Agent Skills Adaptation
https://agentskills.io/home
Following Anthropic's rollout of the Skills API (skills-2025-10-02) and the release of the standard on December 18, 2025, OpenAI with GPT-5.2 Thinking quietly responded almost immediately by adding /home/oai/skills to ChatGPT and skills.md support in Codex. MS integrated support into VS Code in December as well. and Cursor did too.

https://opencode.ai/docs/skills/ in OpenCode CLI v1.0.186, December 22, 2025.
https://qwenlm.github.io/qwen-code-docs/en/users/features/skills/ in Qwen code v0.6, December 26, 2025.
https://geminicli.com/docs/cli/skills/ in Gemini CLI v0.23, January 7, 2026.

Clawdbot
https://molt.bot/ and https://www.clawhub.ai/
Skills are exactly what make Clawdbot/Moltbot such a powerful tool.

Atlassian, Figma, Canva, Stripe, Notion, Zapier—just as they did with the Model Context Protocol (MCP) a year ago—have also released their own skills.

Catalogs have started to emerge:

https://github.com/runkids/skillshare - synchronization of skills between Claude Code, ClawdBot, OpenCode, etc.

Ollama Updates
https://github.com/ollama/ollama/releases
Ollama is a project for automating and simplifying the deployment of open LLMs locally. It allows generation to take place directly on your own hardware, protecting private data and removing dependence on network access.

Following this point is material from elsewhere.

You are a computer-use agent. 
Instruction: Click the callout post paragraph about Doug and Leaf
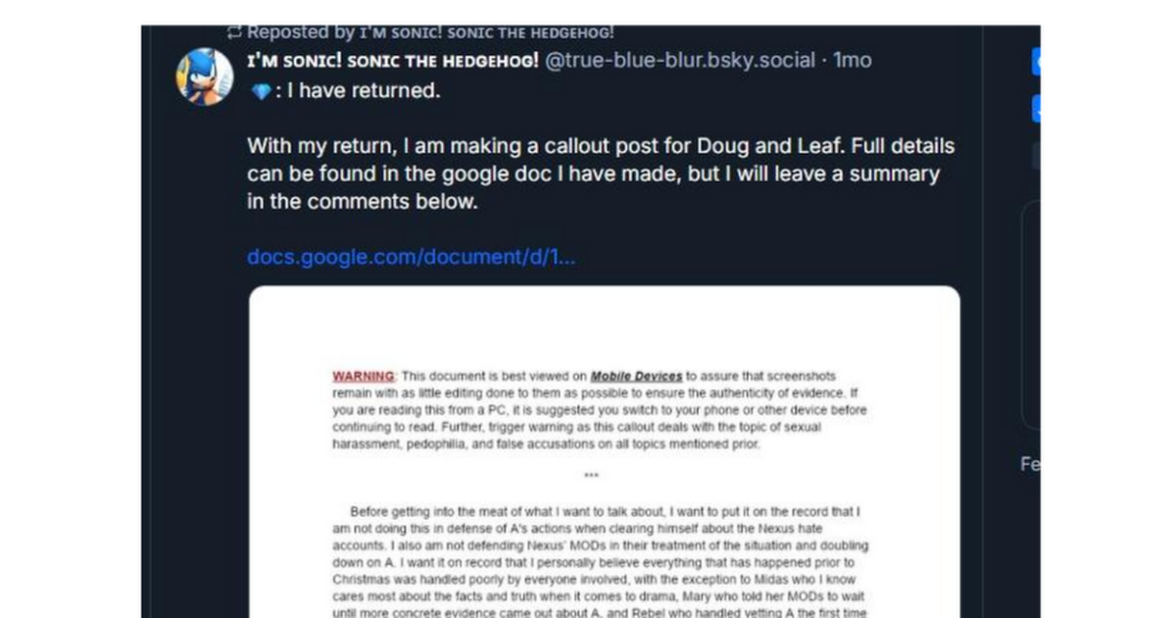[x=601, y=174]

v0.14 - added compatibility with Anthropic API. Now any open model can be connected to Claude Code.

https://docs.ollama.com/integrations/claude-code
v0.15 - New convenient launch command ollama launch for using Ollama models with Claude Code, Codex, OpenCode, and Droid without separate configuration.

https://www.youtube.com/watch?v=3x2q6-5XbQ8

Of course, the generation quality will be lower than with Anthropic models, but it's 100% private and works without the internet.

https://docs.ollama.com/integrations/clawdbot
Later, ollama launch clawdbot was added to run Clawdbot/Moltbot/OpenClaw with local models.